Tan will graduate in May from VCU’s University College with an interdisciplinary studies degree that blends his interests in computer engineering, furniture design and entrepreneurship. That mix led him to focus on home automation and design that improves accessibility.

“I wanted to combine my artistic interests through the VCU School of the Arts and my computer engineering interests through the College of Engineering, to go with my interests I had established before coming to VCU,” Tan said.

His interest in homebuilding and woodworking has generational roots. Tan comes from a family of builders and contractors who can handle projects from full-on home construction to routine repairs.

In creating a degree program that encompasses woodworking and engineering, “I ended up with two fields of expertise, and there really was not a way for me to bridge the two until I came into IDS,” Tan said. He noted that IDS director Zach Hilpert, Ph.D., “helped me form a bridge where I can still utilize a good amount of my technical knowledge, yet I can still incorporate and include what society still needs, like labor workers.”

That ability to combine his innate interests with his new scholarly pursuits of engineering was what he had been searching for, Tan said. His senior capstone project focuses on how automation and design can enhance home life for people with disabilities, and he hopes one day to apply his insight and skills to improve senior living communities and hospice facilities.

“There is just not enough research and work out there around home accessibility,” Tan said. “There is definitely a need for development within the sector.
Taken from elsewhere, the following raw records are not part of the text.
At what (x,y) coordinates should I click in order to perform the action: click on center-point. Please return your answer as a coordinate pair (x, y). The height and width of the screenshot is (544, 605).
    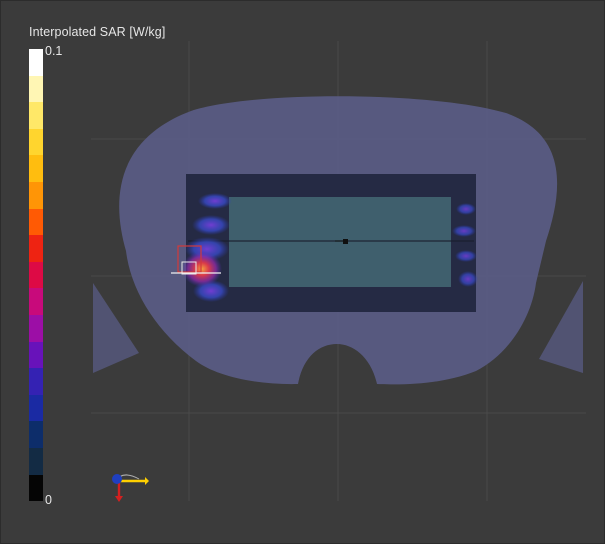
    Looking at the image, I should click on (346, 242).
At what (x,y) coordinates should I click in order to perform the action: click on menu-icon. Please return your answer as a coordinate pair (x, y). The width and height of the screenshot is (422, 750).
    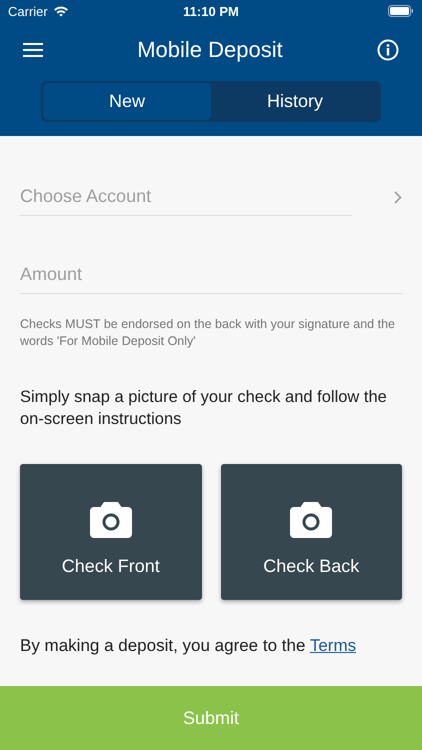
    Looking at the image, I should click on (33, 50).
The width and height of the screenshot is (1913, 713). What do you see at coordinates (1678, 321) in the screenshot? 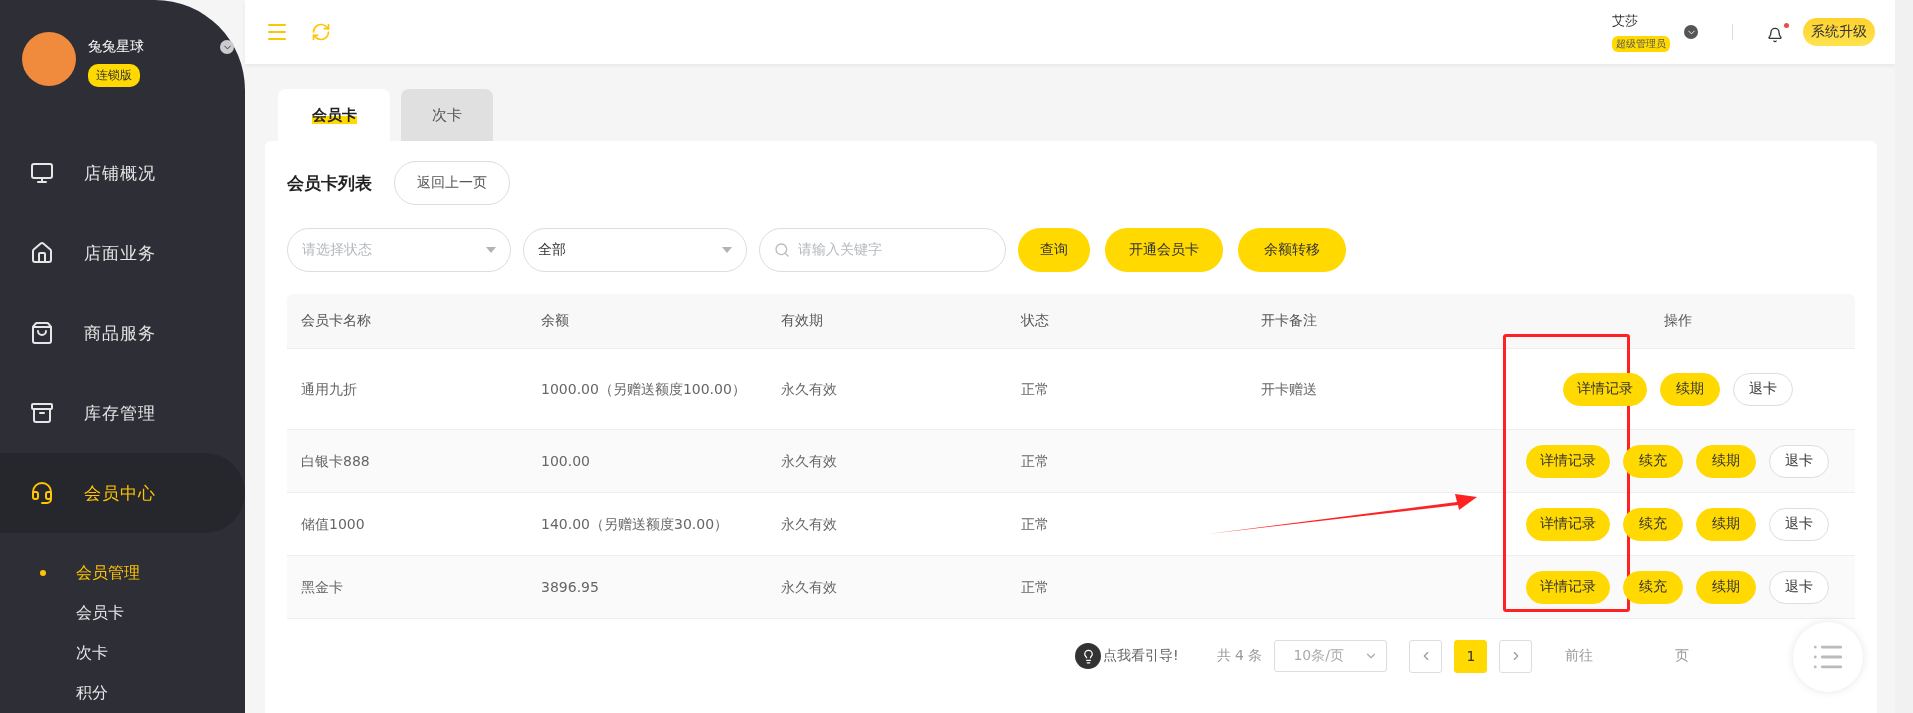
I see `column-header: 操作` at bounding box center [1678, 321].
I would like to get contractors to agree that accessibility is a necessary thing, because not everyone stays young forever.”

Reflecting on his VCU journey, Tan said he is grateful for a chance encounter he had with Hilpert. Though they had corresponded by email previously, the two met by coincidence at an ice cream shop in Richmond and discussed Tan joining the IDS program.

“Talking to him about what I wanted to do, and him giving me the assurance to come over,” Tan said, “really sealed the deal for how I ended up where I did” – which is with a degree that is uniquely his.